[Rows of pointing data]
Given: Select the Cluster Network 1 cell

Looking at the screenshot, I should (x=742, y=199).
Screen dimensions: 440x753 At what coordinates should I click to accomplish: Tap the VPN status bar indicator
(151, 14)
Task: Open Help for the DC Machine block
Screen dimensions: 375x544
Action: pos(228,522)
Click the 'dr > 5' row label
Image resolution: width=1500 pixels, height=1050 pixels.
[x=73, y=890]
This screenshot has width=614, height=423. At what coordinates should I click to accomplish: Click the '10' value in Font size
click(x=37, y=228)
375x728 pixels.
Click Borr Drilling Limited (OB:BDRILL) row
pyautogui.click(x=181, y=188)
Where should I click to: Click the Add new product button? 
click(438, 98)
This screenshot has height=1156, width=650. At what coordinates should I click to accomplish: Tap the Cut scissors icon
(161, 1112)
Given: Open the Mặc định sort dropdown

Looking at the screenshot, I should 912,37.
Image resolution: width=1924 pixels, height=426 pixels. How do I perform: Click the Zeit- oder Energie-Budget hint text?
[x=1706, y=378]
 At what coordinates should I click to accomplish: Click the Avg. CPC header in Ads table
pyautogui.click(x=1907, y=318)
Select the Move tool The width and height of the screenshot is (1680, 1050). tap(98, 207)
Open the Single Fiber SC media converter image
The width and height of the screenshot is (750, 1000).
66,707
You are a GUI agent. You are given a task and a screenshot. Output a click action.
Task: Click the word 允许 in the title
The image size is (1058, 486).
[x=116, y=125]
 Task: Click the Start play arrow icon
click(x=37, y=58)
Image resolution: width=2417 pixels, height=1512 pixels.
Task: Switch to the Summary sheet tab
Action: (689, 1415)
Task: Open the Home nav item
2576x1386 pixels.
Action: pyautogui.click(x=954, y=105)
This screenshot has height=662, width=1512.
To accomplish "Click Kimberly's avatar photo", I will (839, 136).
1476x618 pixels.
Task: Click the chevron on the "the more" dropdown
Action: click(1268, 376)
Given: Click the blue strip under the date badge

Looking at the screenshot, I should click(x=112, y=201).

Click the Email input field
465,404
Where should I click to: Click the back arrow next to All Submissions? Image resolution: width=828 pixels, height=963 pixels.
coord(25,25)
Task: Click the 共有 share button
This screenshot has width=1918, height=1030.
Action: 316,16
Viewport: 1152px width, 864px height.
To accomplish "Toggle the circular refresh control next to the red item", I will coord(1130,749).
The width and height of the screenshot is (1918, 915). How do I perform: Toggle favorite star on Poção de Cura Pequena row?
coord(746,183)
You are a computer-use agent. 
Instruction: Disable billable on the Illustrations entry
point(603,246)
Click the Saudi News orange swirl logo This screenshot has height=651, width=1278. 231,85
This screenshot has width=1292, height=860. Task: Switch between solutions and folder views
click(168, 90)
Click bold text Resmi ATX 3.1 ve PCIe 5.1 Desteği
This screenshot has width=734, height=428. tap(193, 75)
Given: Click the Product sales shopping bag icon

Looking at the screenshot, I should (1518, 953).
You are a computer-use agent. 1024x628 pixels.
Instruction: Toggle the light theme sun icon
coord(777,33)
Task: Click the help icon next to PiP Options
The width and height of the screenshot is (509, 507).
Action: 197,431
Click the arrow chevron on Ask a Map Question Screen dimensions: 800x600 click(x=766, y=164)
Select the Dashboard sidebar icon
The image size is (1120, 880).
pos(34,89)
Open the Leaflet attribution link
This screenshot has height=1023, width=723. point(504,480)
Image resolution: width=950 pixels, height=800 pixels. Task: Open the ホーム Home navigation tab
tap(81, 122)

== Exercise directions ==
Gather every line of the entries above that contains the string "Instruction".

== Solution to this exercise ==
Instruction: Disable billable on the Illustrations entry
Instruction: Toggle the light theme sun icon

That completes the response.